The customer service initiative, to be announced in a letter to the President's Cabinet May 18, follows a comprehensive student satisfaction survey conducted through the Office of the Senior Vice President and Provost for Baccaulaurate and Graduation Education. The new customer service initiative will be guided by an Advisory Committee, co-chaired by James Tucker, associate vice president for Administrative Services, and John Bryan, dean of University College. One of the committee's first tasks will be to review the results of the satisfaction survey, conduct benchmarking efforts and develop standards and programs for improving customer service.
"Service, as you probably know, in most other businesses has become key...We're missing that part," Steger told the MAP attendees. "If you get a phone call to the wrong office, you probably give them the right number, but you don't connect them to it." UC staff members need to start doing that, he continued.
"We need to think about it as how you would like to be treated....Think of it in terms of that lawn-cutter. That person is committed to the whole university...We must drive the quality up in terms of the interactions on this campus."
Steger said that for the last five years UC student enrollment has dropped steadily from 35,000 to 31,000. One of the reasons, he believes, is that students are treated better at other universities. With declining financial support from the state of Ohio, a shrinking pool of prospective students and increasing levels of service at other institutions, it has become even more crucial for service to improve here, he said.
"You may not know this, but my office is also a complaint department," Steger told the audience. "Eventually all complaints make it to my office, even about the hospital, which we don't even own anymore." What the complaints usually boil down to is service, he said, "about an individual, not the system."
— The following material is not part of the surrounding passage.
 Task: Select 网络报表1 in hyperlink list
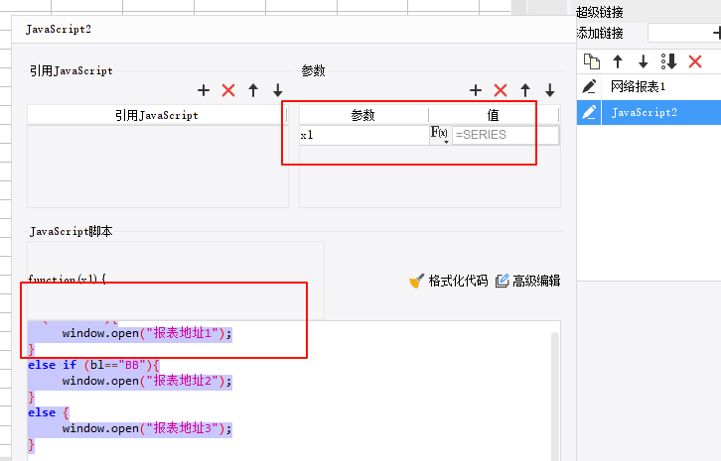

Working closely with the Advisory Committee will be two operational committees, one focusing on people and the other on systems. Tucker and Paul Michaud, associate vice president for Human Resources, are slated to head the "people" committee, while Tucker and Sandra Simpson, controller, will head the "systems" group. The approach is represented graphically by three interlocking circles representing each component: people, strategies and systems.
Tucker will also work closely on the Advisory Committee level with Michaud to insure an integrated approach to the issue and "long-term positioning of this culture at the University of Cincinnati." Implementation discussions will begin during the next two weeks with cabinet members.
"What we're really talking about is courtesy," summed up President Steger.